-------- MATERIAL PROVIDED --------
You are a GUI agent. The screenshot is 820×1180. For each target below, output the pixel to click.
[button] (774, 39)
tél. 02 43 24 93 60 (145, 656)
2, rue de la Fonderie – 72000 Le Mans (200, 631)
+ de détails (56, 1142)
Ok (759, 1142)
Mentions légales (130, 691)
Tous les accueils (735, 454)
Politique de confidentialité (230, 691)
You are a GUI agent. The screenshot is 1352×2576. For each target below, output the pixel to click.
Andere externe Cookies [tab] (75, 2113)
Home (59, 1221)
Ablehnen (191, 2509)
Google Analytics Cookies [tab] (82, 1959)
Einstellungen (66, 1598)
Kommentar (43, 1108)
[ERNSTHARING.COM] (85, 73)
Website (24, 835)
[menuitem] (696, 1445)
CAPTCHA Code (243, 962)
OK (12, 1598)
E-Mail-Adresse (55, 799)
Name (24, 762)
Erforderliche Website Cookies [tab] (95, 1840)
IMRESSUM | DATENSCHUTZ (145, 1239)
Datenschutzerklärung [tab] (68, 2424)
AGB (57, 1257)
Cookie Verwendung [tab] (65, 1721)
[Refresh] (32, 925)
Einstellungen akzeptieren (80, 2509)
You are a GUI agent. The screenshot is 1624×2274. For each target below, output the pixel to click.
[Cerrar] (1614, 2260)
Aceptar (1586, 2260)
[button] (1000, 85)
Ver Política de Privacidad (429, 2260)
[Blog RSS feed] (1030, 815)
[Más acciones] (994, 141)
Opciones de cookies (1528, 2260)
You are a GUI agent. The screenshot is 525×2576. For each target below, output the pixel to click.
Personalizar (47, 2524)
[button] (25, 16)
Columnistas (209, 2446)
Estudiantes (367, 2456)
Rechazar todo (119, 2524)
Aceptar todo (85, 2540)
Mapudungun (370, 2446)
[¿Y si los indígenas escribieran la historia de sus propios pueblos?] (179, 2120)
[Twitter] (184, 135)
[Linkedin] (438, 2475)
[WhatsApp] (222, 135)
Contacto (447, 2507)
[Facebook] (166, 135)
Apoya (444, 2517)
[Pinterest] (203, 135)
--------
#### EXERCISE DIRECTIONS
Scan the entries above and show each line that contains the word "output".

#### RESPONSE AREA
You are a GUI agent. The screenshot is 820×1180. For each target below, output the pixel to click.
You are a GUI agent. The screenshot is 1352×2576. For each target below, output the pixel to click.
You are a GUI agent. The screenshot is 1624×2274. For each target below, output the pixel to click.
You are a GUI agent. The screenshot is 525×2576. For each target below, output the pixel to click.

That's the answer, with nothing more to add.